:: TEXT SECTION ::
Content starts
Owen Gibson and Sean Ingle 

Sebastian Coe to face select committee while Paula Radcliffe’s camp fights back

The IAAF president must explain his stance over alleged systemic doping while Radcliffe’s former physical therapist has no doubt about her innocence
  
  

seb coe
Sebastian Coe has plenty to ponder now he is president of the IAAF. Photograph: Joe Toth/BPI/Rex Shutterstock Photograph: Joe Toth/BPI/REX Shutterstock

Sebastian Coe, the newly appointed president of the embattled governing body of world athletics, is to be summoned by the parliamentary select committee that inadvertently forced Paula Radcliffe to defend herself from doping allegations.

The International Association of Athletics Federations, which has sought to robustly defend its actions in the wake of claims that it failed to follow up on hundreds of suspicious tests over a decade, is believed to be frustrated that it was unable to respond to claims made in Tuesday’s hearing of the culture, media and sport select committee.

Meanwhile Radcliffe, feeling her position had been made untenable by a question from the committee’s chairman, Jesse Norman, emphatically denied cheating in a lengthy 1,700-word statement and turned on the Sunday Times and its experts.
Content ends
:: INPUT DATA ::
Content starts
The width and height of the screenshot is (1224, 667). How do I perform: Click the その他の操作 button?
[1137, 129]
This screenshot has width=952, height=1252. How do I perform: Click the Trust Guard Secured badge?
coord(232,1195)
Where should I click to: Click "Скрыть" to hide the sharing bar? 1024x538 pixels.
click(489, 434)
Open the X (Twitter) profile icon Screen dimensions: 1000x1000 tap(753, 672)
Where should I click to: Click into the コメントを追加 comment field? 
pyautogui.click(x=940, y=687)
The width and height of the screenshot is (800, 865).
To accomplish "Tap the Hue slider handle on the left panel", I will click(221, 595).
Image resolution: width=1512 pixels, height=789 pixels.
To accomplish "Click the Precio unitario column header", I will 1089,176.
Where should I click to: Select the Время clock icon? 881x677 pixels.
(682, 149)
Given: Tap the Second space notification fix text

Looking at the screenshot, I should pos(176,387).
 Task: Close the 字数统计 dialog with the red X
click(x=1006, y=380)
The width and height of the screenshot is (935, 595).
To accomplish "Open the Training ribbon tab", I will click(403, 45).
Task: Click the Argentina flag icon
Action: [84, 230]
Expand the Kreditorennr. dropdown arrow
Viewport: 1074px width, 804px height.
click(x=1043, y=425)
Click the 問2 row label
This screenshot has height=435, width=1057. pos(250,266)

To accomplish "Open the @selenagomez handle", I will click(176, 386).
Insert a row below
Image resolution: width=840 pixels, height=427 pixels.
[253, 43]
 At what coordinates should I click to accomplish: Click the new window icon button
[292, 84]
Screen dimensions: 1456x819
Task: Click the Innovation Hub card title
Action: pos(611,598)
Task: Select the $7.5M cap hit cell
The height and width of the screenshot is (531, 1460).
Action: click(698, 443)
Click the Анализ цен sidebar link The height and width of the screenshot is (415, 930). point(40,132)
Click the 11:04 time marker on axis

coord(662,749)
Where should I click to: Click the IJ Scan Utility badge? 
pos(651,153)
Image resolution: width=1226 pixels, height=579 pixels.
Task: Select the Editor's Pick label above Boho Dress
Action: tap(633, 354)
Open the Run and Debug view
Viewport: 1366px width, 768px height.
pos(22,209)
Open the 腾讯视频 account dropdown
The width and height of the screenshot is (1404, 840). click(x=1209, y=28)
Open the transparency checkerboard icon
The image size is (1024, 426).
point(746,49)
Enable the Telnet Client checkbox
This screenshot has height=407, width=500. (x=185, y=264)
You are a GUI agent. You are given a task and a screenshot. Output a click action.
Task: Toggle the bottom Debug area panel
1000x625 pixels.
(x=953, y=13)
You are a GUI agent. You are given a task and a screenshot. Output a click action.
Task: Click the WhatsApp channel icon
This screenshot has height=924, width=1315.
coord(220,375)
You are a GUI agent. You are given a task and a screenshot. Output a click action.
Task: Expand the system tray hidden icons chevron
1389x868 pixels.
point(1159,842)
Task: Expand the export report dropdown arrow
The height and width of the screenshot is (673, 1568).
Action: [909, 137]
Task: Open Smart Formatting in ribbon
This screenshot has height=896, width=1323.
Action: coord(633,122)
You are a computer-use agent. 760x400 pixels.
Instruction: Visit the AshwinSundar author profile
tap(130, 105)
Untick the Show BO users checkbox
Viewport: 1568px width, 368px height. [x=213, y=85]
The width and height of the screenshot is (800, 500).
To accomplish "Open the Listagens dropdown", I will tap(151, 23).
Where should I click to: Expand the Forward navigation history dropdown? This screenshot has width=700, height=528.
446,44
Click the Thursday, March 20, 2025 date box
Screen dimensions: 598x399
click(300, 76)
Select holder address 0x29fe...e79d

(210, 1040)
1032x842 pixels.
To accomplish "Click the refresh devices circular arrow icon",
Content ends
:: LIST OF TASKS ::
(1) In the article on Sebastian Coe and Paula Radcliffe, who chairs the culture, media and sport select committee?
(2) From the article on Sebastian Coe and Paula Radcliffe, write out the passage starting at "Sebastian Coe, the" and ending at "from doping allegations.".
The records play no part in this work.

:: ANSWERS BY TASK ::
(1) Jesse Norman

(2)
Sebastian Coe, the newly appointed president of the embattled governing body of world athletics, is to be summoned by the parliamentary select committee that inadvertently forced Paula Radcliffe to defend herself from doping allegations.